— begin TASK INPUT —

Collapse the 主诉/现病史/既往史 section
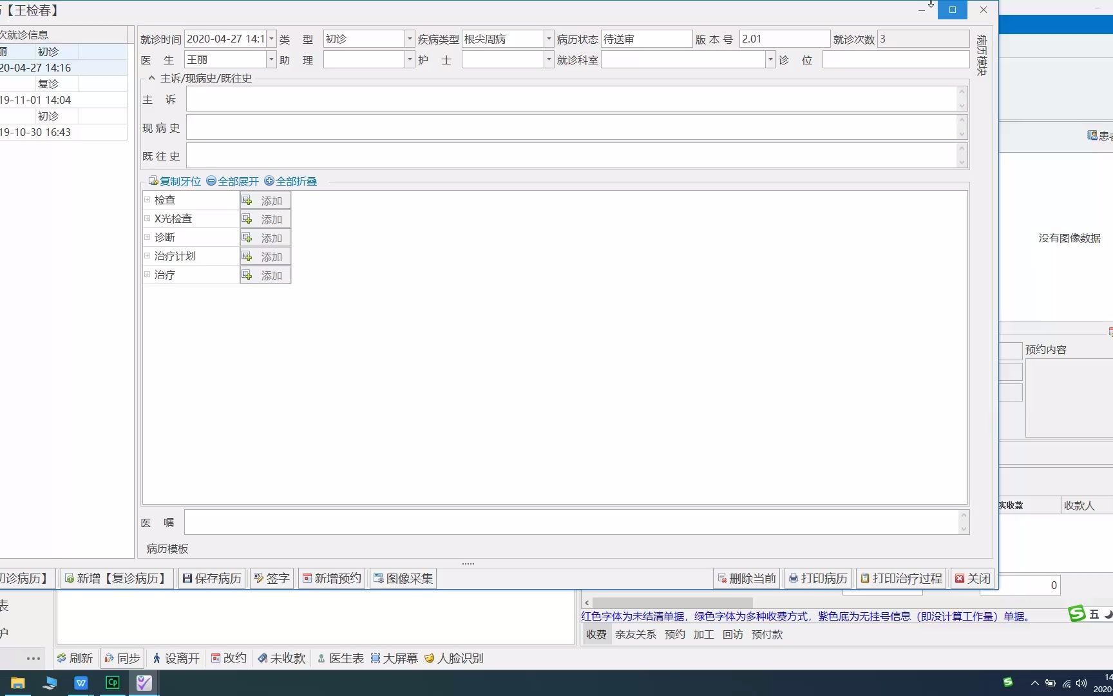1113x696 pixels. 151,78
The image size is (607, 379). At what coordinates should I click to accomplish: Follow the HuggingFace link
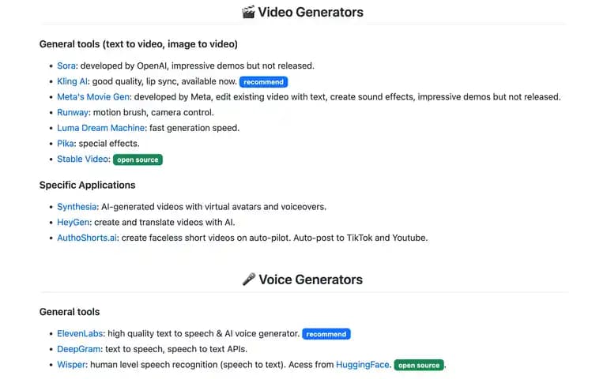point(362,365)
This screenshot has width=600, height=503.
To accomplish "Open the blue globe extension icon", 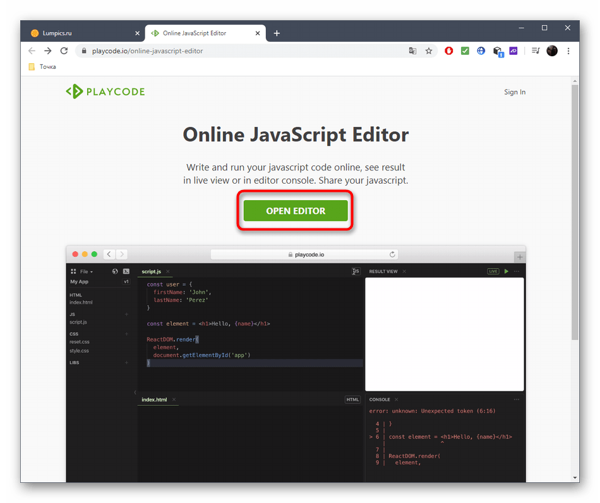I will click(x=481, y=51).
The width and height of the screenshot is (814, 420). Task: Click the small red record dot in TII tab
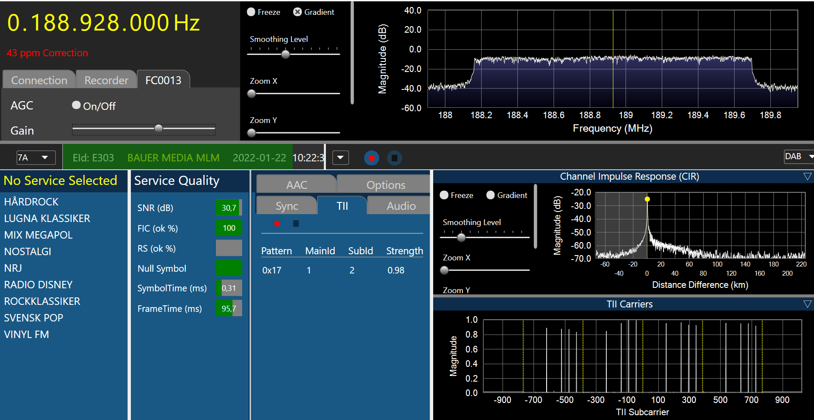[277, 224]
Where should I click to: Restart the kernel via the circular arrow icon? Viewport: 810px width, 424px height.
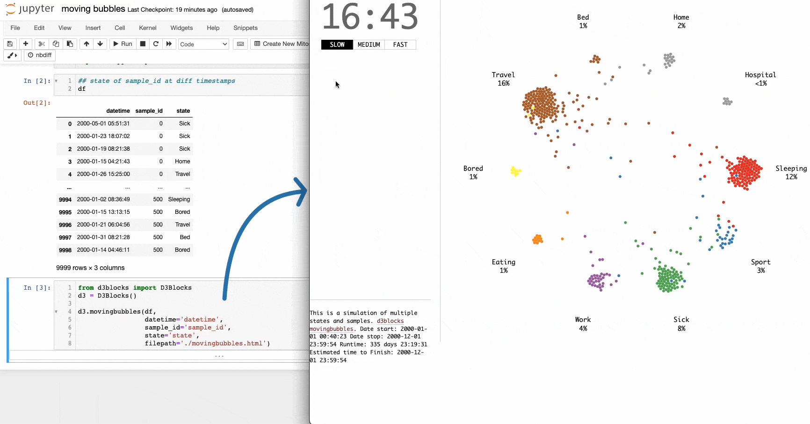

— end TASK INPUT —

=== EXERCISE REQUIREMENTS ===
Present the items as a Markdown table with columns "No." and "Text", starting at the line that contains "The width and" and ending at the end of the data records, skipping blank lines and leaving out the pictures.

=== TASK SOLUTION ===
| No. | Text |
|---|---|
| 1 | The width and height of the screenshot is (814, 420). Task: Click the small red record dot in TII tab |
| 2 | [277, 224] |
| 3 | Where should I click to: Restart the kernel via the circular arrow icon? Viewport: 810px width, 424px height. |